Task prompt:
An exact transcription of all the data is the expected reply.

Entries provided:

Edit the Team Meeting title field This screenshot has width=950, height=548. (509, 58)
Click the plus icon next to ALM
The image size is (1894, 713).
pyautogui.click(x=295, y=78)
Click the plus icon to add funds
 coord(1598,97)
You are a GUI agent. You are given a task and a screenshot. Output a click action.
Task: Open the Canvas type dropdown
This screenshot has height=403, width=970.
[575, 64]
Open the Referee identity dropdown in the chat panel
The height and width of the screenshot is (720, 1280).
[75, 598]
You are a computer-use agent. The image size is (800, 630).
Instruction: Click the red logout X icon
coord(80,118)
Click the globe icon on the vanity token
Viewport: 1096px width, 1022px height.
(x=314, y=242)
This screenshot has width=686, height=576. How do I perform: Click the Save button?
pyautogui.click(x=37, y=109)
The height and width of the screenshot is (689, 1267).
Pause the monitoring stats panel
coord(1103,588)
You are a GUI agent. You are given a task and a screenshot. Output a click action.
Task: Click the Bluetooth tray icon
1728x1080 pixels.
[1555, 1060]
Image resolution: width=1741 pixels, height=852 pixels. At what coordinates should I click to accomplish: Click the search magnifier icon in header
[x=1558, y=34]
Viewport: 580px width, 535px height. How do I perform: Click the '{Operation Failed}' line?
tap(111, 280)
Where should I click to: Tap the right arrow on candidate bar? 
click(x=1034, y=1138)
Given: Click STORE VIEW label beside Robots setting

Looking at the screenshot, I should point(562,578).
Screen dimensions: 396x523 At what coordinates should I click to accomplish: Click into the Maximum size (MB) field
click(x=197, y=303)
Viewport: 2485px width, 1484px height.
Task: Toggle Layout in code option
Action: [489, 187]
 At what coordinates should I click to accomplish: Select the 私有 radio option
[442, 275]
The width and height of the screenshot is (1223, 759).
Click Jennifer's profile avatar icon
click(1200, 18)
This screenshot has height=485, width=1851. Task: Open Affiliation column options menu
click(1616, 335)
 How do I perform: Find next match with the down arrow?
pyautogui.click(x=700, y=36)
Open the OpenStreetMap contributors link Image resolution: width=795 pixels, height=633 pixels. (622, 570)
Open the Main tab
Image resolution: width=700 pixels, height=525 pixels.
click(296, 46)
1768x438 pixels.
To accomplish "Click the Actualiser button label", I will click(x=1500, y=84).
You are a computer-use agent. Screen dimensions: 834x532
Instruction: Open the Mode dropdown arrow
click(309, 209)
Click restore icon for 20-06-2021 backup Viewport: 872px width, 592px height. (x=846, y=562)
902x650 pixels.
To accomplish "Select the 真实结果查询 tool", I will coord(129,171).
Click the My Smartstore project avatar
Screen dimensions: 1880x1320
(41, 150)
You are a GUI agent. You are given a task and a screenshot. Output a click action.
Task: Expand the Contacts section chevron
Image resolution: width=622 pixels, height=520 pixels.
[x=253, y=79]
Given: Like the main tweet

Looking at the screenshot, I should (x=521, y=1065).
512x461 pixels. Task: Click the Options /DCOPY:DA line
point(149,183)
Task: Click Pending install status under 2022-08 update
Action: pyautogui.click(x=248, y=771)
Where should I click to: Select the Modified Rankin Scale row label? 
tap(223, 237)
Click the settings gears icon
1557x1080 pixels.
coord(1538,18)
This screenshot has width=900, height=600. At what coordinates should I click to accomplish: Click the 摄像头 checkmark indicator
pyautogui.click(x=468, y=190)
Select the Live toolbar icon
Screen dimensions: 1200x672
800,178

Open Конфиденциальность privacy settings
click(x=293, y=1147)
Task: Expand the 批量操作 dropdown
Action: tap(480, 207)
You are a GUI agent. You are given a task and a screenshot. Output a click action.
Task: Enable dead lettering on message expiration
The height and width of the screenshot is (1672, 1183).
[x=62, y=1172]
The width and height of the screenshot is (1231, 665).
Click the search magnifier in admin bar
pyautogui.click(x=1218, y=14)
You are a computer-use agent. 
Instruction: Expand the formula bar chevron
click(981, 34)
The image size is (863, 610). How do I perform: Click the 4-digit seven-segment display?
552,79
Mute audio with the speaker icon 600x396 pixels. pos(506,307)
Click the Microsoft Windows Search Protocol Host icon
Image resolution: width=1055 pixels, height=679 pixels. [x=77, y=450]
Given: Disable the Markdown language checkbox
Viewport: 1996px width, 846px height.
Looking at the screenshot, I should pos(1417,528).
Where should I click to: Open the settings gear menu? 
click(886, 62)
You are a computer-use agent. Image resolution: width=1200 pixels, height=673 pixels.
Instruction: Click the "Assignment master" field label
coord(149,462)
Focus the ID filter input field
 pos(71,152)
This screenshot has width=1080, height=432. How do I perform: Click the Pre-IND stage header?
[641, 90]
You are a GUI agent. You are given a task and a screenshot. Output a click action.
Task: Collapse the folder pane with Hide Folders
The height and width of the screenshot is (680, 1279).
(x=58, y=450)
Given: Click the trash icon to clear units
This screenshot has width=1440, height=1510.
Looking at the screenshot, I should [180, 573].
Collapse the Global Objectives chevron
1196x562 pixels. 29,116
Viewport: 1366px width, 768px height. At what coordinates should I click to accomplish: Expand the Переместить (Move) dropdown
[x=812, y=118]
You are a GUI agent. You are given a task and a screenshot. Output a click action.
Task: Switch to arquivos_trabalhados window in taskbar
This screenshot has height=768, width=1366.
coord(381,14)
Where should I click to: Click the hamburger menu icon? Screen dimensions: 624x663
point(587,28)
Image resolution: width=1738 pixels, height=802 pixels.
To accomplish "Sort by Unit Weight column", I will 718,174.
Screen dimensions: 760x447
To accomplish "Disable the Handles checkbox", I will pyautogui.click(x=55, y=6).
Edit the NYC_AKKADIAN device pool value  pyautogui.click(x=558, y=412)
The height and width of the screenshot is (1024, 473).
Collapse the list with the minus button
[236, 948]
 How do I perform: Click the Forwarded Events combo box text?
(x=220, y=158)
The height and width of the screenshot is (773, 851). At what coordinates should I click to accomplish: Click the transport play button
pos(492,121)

Solution to this problem:
Edit the Team Meeting title field This screenshot has width=950, height=548. (509, 58)
Click the plus icon next to ALM
The image size is (1894, 713).
pyautogui.click(x=295, y=78)
Click the plus icon to add funds
 coord(1598,97)
You are a GUI agent. You are given a task and a screenshot. Output a click action.
Task: Open the Canvas type dropdown
This screenshot has height=403, width=970.
[575, 64]
Open the Referee identity dropdown in the chat panel
The height and width of the screenshot is (720, 1280).
[75, 598]
You are a computer-use agent. The image size is (800, 630).
Instruction: Click the red logout X icon
coord(80,118)
Click the globe icon on the vanity token
Viewport: 1096px width, 1022px height.
(x=314, y=242)
This screenshot has width=686, height=576. How do I perform: Click the Save button?
pyautogui.click(x=37, y=109)
The height and width of the screenshot is (689, 1267).
Pause the monitoring stats panel
coord(1103,588)
You are a GUI agent. You are given a task and a screenshot. Output a click action.
Task: Click the Bluetooth tray icon
1728x1080 pixels.
[1555, 1060]
Image resolution: width=1741 pixels, height=852 pixels. At what coordinates should I click to accomplish: Click the search magnifier icon in header
[x=1558, y=34]
Viewport: 580px width, 535px height. How do I perform: Click the '{Operation Failed}' line?
tap(111, 280)
Where should I click to: Tap the right arrow on candidate bar? 
click(x=1034, y=1138)
Given: Click STORE VIEW label beside Robots setting

Looking at the screenshot, I should point(562,578).
Screen dimensions: 396x523 At what coordinates should I click to accomplish: Click into the Maximum size (MB) field
click(x=197, y=303)
Viewport: 2485px width, 1484px height.
Task: Toggle Layout in code option
Action: [489, 187]
 At what coordinates should I click to accomplish: Select the 私有 radio option
[442, 275]
The width and height of the screenshot is (1223, 759).
Click Jennifer's profile avatar icon
click(1200, 18)
This screenshot has height=485, width=1851. Task: Open Affiliation column options menu
click(1616, 335)
 How do I perform: Find next match with the down arrow?
pyautogui.click(x=700, y=36)
Open the OpenStreetMap contributors link Image resolution: width=795 pixels, height=633 pixels. (622, 570)
Open the Main tab
Image resolution: width=700 pixels, height=525 pixels.
click(296, 46)
1768x438 pixels.
To accomplish "Click the Actualiser button label", I will click(x=1500, y=84).
You are a computer-use agent. Screen dimensions: 834x532
Instruction: Open the Mode dropdown arrow
click(309, 209)
Click restore icon for 20-06-2021 backup Viewport: 872px width, 592px height. (x=846, y=562)
902x650 pixels.
To accomplish "Select the 真实结果查询 tool", I will coord(129,171).
Click the My Smartstore project avatar
Screen dimensions: 1880x1320
(41, 150)
You are a GUI agent. You are given a task and a screenshot. Output a click action.
Task: Expand the Contacts section chevron
Image resolution: width=622 pixels, height=520 pixels.
[x=253, y=79]
Given: Like the main tweet

Looking at the screenshot, I should (x=521, y=1065).
512x461 pixels. Task: Click the Options /DCOPY:DA line
point(149,183)
Task: Click Pending install status under 2022-08 update
Action: pyautogui.click(x=248, y=771)
Where should I click to: Select the Modified Rankin Scale row label? 
tap(223, 237)
Click the settings gears icon
1557x1080 pixels.
coord(1538,18)
This screenshot has width=900, height=600. At what coordinates should I click to accomplish: Click the 摄像头 checkmark indicator
pyautogui.click(x=468, y=190)
Select the Live toolbar icon
Screen dimensions: 1200x672
800,178

Open Конфиденциальность privacy settings
click(x=293, y=1147)
Task: Expand the 批量操作 dropdown
Action: tap(480, 207)
You are a GUI agent. You are given a task and a screenshot. Output a click action.
Task: Enable dead lettering on message expiration
The height and width of the screenshot is (1672, 1183).
[x=62, y=1172]
The width and height of the screenshot is (1231, 665).
Click the search magnifier in admin bar
pyautogui.click(x=1218, y=14)
You are a computer-use agent. 
Instruction: Expand the formula bar chevron
click(981, 34)
The image size is (863, 610). How do I perform: Click the 4-digit seven-segment display?
552,79
Mute audio with the speaker icon 600x396 pixels. pos(506,307)
Click the Microsoft Windows Search Protocol Host icon
Image resolution: width=1055 pixels, height=679 pixels. [x=77, y=450]
Given: Disable the Markdown language checkbox
Viewport: 1996px width, 846px height.
Looking at the screenshot, I should pos(1417,528).
Where should I click to: Open the settings gear menu? 
click(886, 62)
You are a computer-use agent. Image resolution: width=1200 pixels, height=673 pixels.
Instruction: Click the "Assignment master" field label
coord(149,462)
Focus the ID filter input field
 pos(71,152)
This screenshot has width=1080, height=432. How do I perform: Click the Pre-IND stage header?
[641, 90]
You are a GUI agent. You are given a task and a screenshot. Output a click action.
Task: Collapse the folder pane with Hide Folders
The height and width of the screenshot is (680, 1279).
(x=58, y=450)
Given: Click the trash icon to clear units
This screenshot has width=1440, height=1510.
Looking at the screenshot, I should [180, 573].
Collapse the Global Objectives chevron
1196x562 pixels. 29,116
Viewport: 1366px width, 768px height. At what coordinates should I click to accomplish: Expand the Переместить (Move) dropdown
[x=812, y=118]
You are a GUI agent. You are given a task and a screenshot. Output a click action.
Task: Switch to arquivos_trabalhados window in taskbar
This screenshot has height=768, width=1366.
coord(381,14)
Where should I click to: Click the hamburger menu icon? Screen dimensions: 624x663
point(587,28)
Image resolution: width=1738 pixels, height=802 pixels.
To accomplish "Sort by Unit Weight column", I will 718,174.
Screen dimensions: 760x447
To accomplish "Disable the Handles checkbox", I will pyautogui.click(x=55, y=6).
Edit the NYC_AKKADIAN device pool value  pyautogui.click(x=558, y=412)
The height and width of the screenshot is (1024, 473).
Collapse the list with the minus button
[236, 948]
 How do I perform: Click the Forwarded Events combo box text?
(x=220, y=158)
The height and width of the screenshot is (773, 851). At what coordinates should I click to accomplish: Click the transport play button
pos(492,121)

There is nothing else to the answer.